Way back in April, when I was in New Hampshire, Mark and the boys had a project to work on. The boys’ classes were reading a book called Pioneer Cat. Making covered wagons was not required, but mine decided it was something they definitely wanted to do. I took these pictures right after I got back and then completely forgot to share.
Make note of Will’s bison herd, as well as the man with the weapon. There were several other “characters” that went with Will’s wagon.
The wheels? Margarine tub lids. As you can imagine, those were made by my husband. He’s a genius.
Did you know that wagons were often painted blue? Or that the wheels were often painted red? I didn’t either. I came home nad saw these and thought the tree of them had flipped their lids.

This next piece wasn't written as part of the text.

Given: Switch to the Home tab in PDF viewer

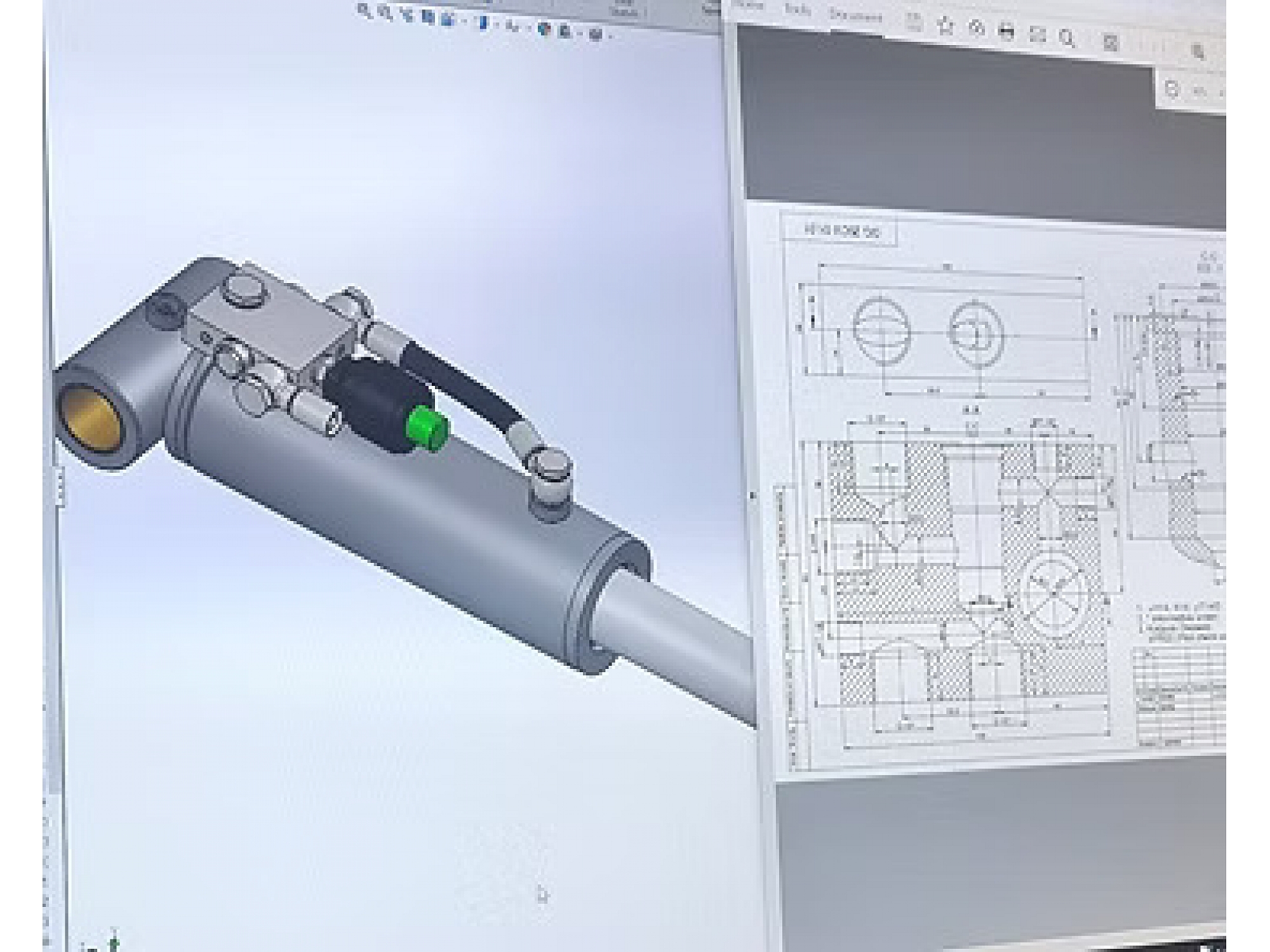Looking at the screenshot, I should (x=749, y=5).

One of the suggestions for the project was to try to use recycled materials. In addition to the margarine tub wheels, the base of the wagons and the “frame” for the cover are cardboard boxes, and the covers themselves: those are old flyers from a town festival from 10 years ago. The previous homeowners had left them behind and we had only recently discovered them inside a cupboard on a top shelf. We have lots of cupboards and shelves in our house.

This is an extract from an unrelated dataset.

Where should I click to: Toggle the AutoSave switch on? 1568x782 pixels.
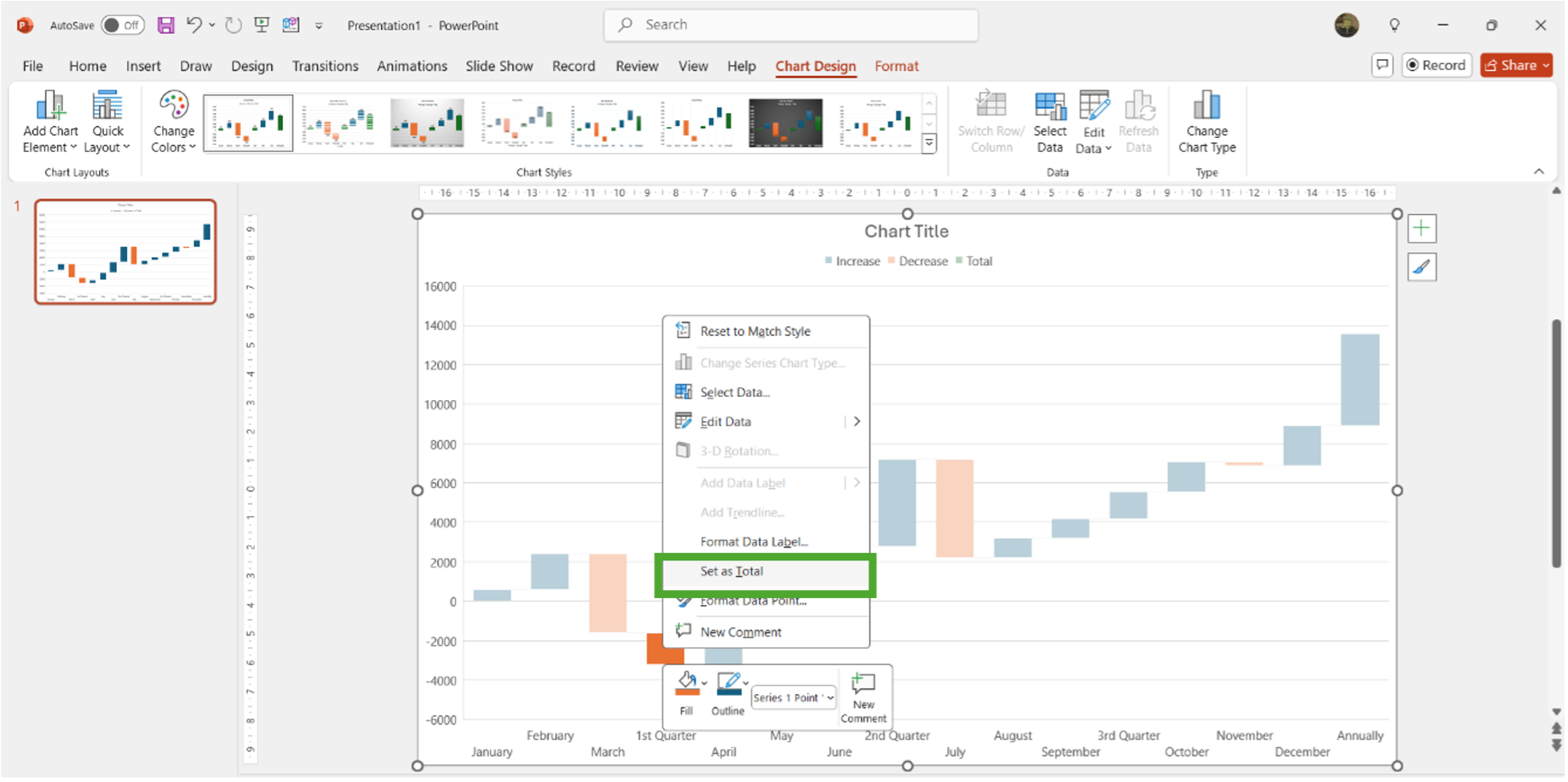(122, 24)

The boys also worked on a journaling project in conjunction with their Pioneer studies. As near as I can figure, they were given a prompt that told them of certain events that had happened on a particular day and they had to right in a journal as if they were a kid on the wagon train. Joe hasn’t brought his home yet, but Will’s is awesome. They also had to illustrate their journals and you have to look closely, because the detail and humor he injects is pretty amazing. 8 year old humor, of course, but humor nonetheless.
I’ll have to try scanning a page or two.
I’d better go get working on that embroidered quilt. The quilting is done, now to bind it. I had intended to (a) follow the marked lines and then (b) add in some filler or flair of my own. I got done with (a) and realized that it didn’t really need (b). That (b) would be overkill on this project. Keep It Simple Stupid.